So here is what's going on.
Like the title says, I was not able to go home today like I had wanted. It seriously broke my heart. I was looking forward to tucking my kids in and being held in my husbands arms. But three of my doctors are concerned about how many times this situation has recurred and want to do an extra test tomorrow. They are going to go into my spine and get a sample of my spinal fluid to look for anything off or cancer related there. If it is there, then it will add further treatment to my plan to try to cut the head off of this beast. If it is not there...well then we are throwing a party! Hehehe...seriously!
I am very, very scared of this procedure. It is very delicate and has to be exact, or there will be very negative side effects. One thing I am glad that is not being discussed anymore is a biopsy of the tumor in my brain. While I am unsettled about the idea of them going into my spine, I am frightened at the thought of them going into my head! That would be way worse. So I'm trying to focus there.

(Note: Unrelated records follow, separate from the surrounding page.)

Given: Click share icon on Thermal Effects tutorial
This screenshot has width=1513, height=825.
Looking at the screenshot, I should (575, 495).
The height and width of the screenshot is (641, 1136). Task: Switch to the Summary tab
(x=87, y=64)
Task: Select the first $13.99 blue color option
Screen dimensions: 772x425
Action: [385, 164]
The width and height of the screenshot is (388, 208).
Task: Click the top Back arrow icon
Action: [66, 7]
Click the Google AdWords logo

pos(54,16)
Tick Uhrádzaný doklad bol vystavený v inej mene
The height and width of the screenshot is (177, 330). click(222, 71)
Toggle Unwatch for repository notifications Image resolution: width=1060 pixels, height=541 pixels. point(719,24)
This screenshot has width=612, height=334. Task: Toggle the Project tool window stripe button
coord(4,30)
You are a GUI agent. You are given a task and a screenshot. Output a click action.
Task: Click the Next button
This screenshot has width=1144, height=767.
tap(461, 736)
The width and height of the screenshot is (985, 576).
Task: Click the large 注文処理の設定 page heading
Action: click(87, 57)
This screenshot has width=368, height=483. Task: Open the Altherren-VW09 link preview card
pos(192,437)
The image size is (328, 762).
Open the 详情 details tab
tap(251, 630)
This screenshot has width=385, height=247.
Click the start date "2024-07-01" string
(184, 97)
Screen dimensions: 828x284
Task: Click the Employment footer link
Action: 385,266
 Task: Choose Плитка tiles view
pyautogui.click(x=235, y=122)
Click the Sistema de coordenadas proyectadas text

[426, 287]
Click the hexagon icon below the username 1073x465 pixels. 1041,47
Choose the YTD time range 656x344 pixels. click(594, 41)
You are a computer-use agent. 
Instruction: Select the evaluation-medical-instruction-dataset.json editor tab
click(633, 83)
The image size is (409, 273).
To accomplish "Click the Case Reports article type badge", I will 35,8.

I also want to thank you for your love, concern and prayers.
I do have to admit that I blog for selfish reasons though. I blog for me. To keep my head straight. To figure out what I am thinking and to be better able to organize my thoughts and the facts. I tend to blog when I'm most scared or things are unknown. Kind of how I cope.
To know that I am not alone and that others are out there pulling for me, and thinking of us, helps me a lot. So know that I need you. I have always been the kind of person that loves to be surrounded by friends that feel support and love me. I've tried to be the kind of person that people want to love in the first place! But I just had to thank all of you for caring.
This is very scary. It never gets any easier. But I am strengthened by you. <3 div="div">
I will post an update as soon as I can as to how tomorrow goes.